24 de noviembre de 2011 - 00:00

Cuando falta un poco más de dos meses para que el Ecuador todo conmemore el Centenario de la Hoguera Bárbara encendida por la derecha el 28 de enero de 1912, en Quito se han dado ya los primeros pasos para la recuperación de la memoria histórica relacionada con la macabra fecha que horrorizó entonces al continente y al mundo. Entre esos pasos figura la inauguración del Rincón de Lecturas Alfaristas, realizada el 22 de noviembre en la Biblioteca Parque El Ejido, justo a pocos metros donde fueran ultrajados y quemados los restos del General Eloy Alfaro y sus tenientes.

En  la ocasión se dieron cita sendas delegaciones de institutos educacionales creados en el ámbito de la revolución que condujera el Viejo Luchador de Montecristi, tales como  el colegio Mejía, el Normal Manuela Cañizares, el colegio militar Eloy Alfaro, el Juan Montalvo. El acto fue organizado por el colectivo creado al efecto, del que forman parte el Gobierno Provincial de Pichincha, la Casa de la Cultura Ecuatoriana, el Ballet Nacional, el Colegio de Periodistas de Pichincha, la agrupación de descendientes de los 7 mártires sacrificados en la fecha, la Asociación de Danza, los mencionados planteles, entre otras instituciones y sectores.

En la oratoria desplegada ese día se subrayaron aspectos esenciales, como el hecho de que el asesinato colectivo de los líderes alfaristas marcó una suerte de impunidad permanente de los crímenes del Estado ecuatoriano, o que han sido apoyados y solapados desde el Estado, tales como la masacre obrera del 15 de noviembre de 1922 en Guayaquil; la masacre de Aztra en 1977, los asesinatos de Fybeca, las matanzas de estudiantes, la muerte de los hermanos Restrepo, etc., etc., hechos sangrientos que hasta la fecha han permanecido en la impunidad, a los que bien pueden agregarse las maniobras ejercidas por la derecha, la seudoizquierda y los grandes medios privados para dejar sin juicio ni castigo a los autores del fallido golpe de Estado del 30 de septiembre de 2010. Esto sirvió de base para sostener que el Centenario de la Hoguera Bárbara debe ser ocasión para que todo el año 2012 sea declarado el año de la recordación alfarista y de lucha contra la impunidad; un año donde particularmente se movilice y actúe la juventud ecuatoriana, que debe ser ampliamente ilustrada sobre estos capítulos fundamentales de la historia nacional.
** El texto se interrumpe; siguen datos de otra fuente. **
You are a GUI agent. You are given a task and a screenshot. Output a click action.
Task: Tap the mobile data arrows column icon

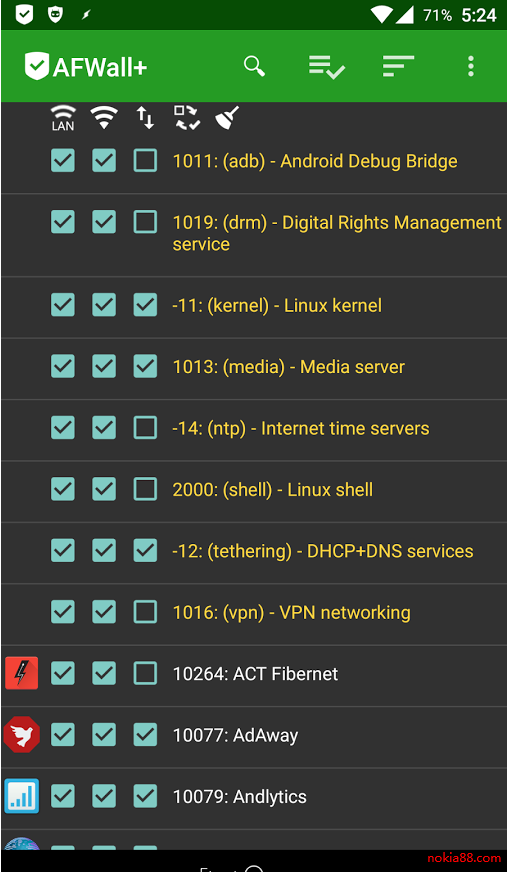click(145, 117)
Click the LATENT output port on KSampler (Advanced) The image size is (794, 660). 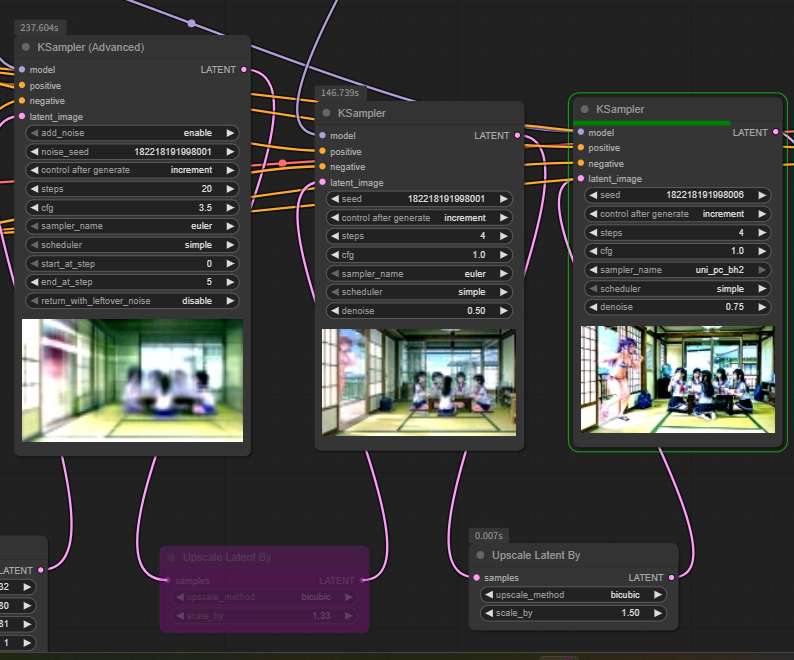pyautogui.click(x=243, y=70)
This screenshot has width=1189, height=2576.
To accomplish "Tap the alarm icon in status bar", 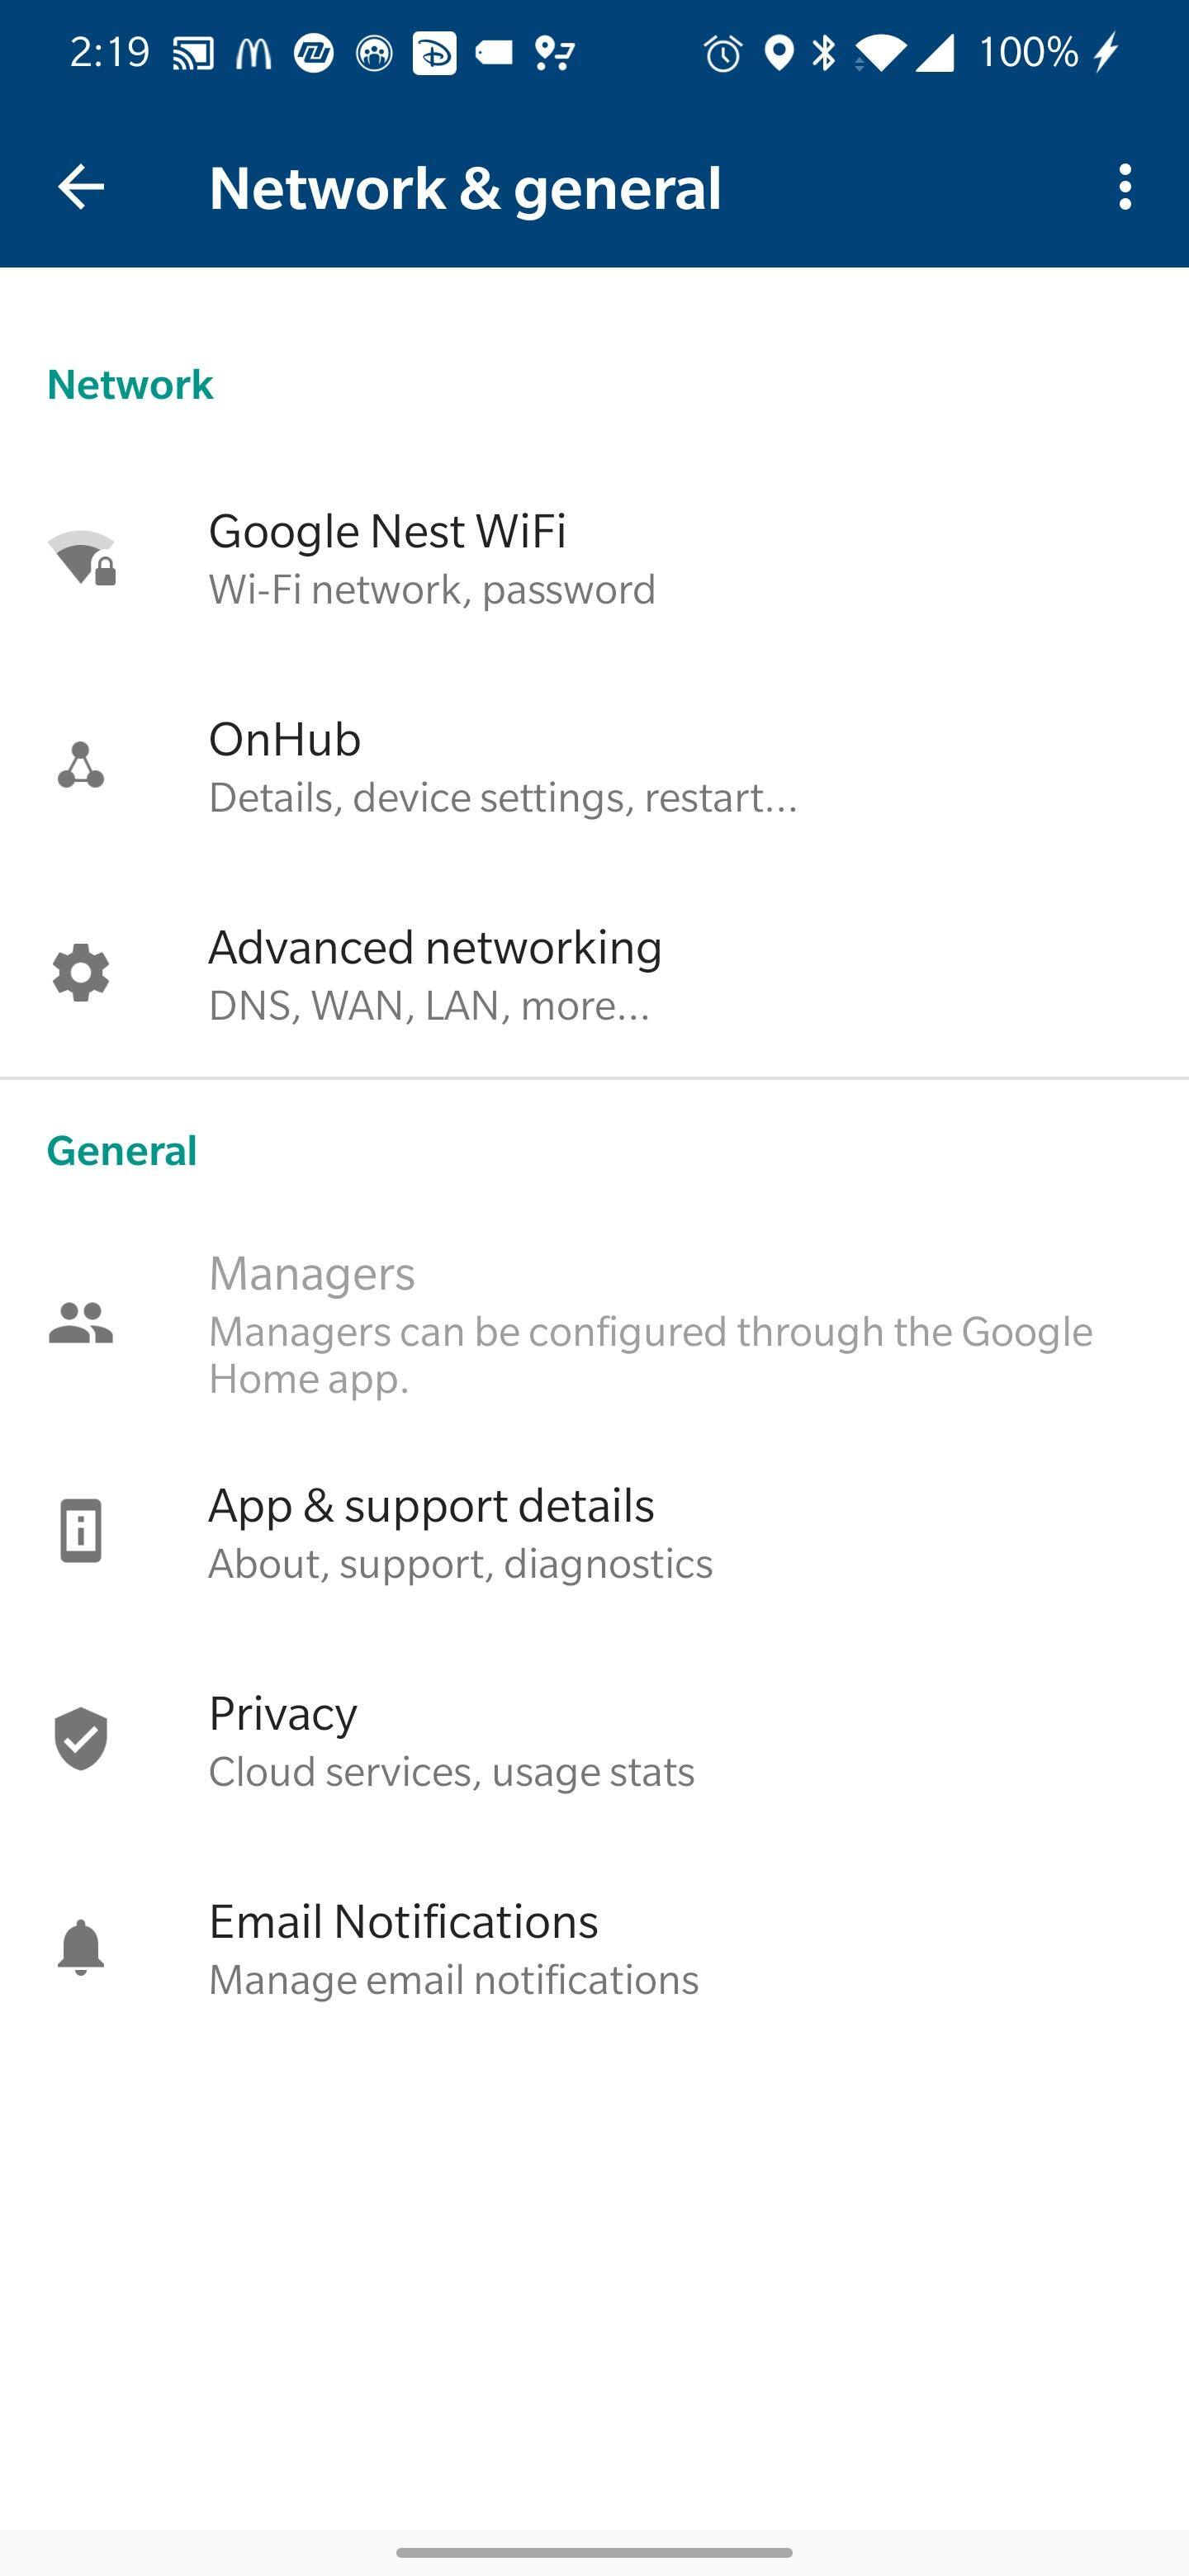I will click(722, 53).
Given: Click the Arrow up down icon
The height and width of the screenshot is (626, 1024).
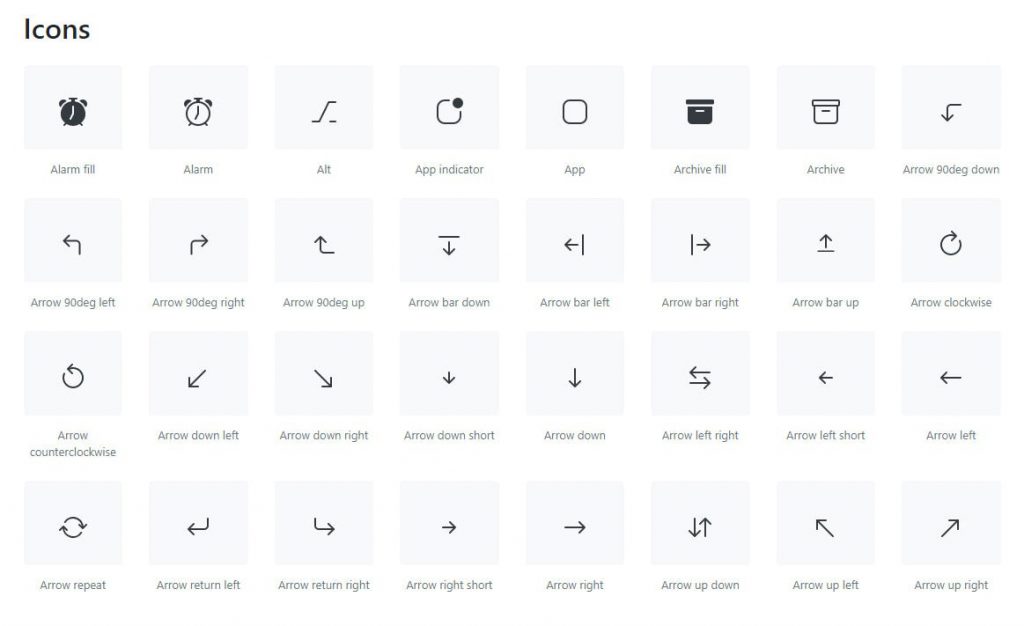Looking at the screenshot, I should (699, 527).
En la mencionada oratoria se destacó también el rol heroico de las mujeres alfaristas, tanto las destacadas, como la “Ñata” Gamarra, de Los Ríos; como las anónimas guarichas y chapulas que acompañaron a las montoneras y combatieron y murieron por la causa revolucionaria. Se remarcó en el hecho de que la historia oficial siempre ocultó el trascendental papel de las mujeres alfaristas.  Igualmente se resaltó la circunstancia de que los nombres de los mártires, salvo el del General Alfaro, han sido deliberadamente ignorados por representar el pensamiento más radical de la Revolución del 5 de junio de 1895, exaltándose ahora especialmente el nombre de Luciano Coral, periodista, pensador y combatiente.

En suma, la inauguración del Rincón de Lecturas Alfaristas, abierto a todo público, que fuera espléndidamente culminada con números de ballet y danzas latinoamericanas, abre las puertas de lo que será un luminoso Centenario de la Hoguera Bárbara.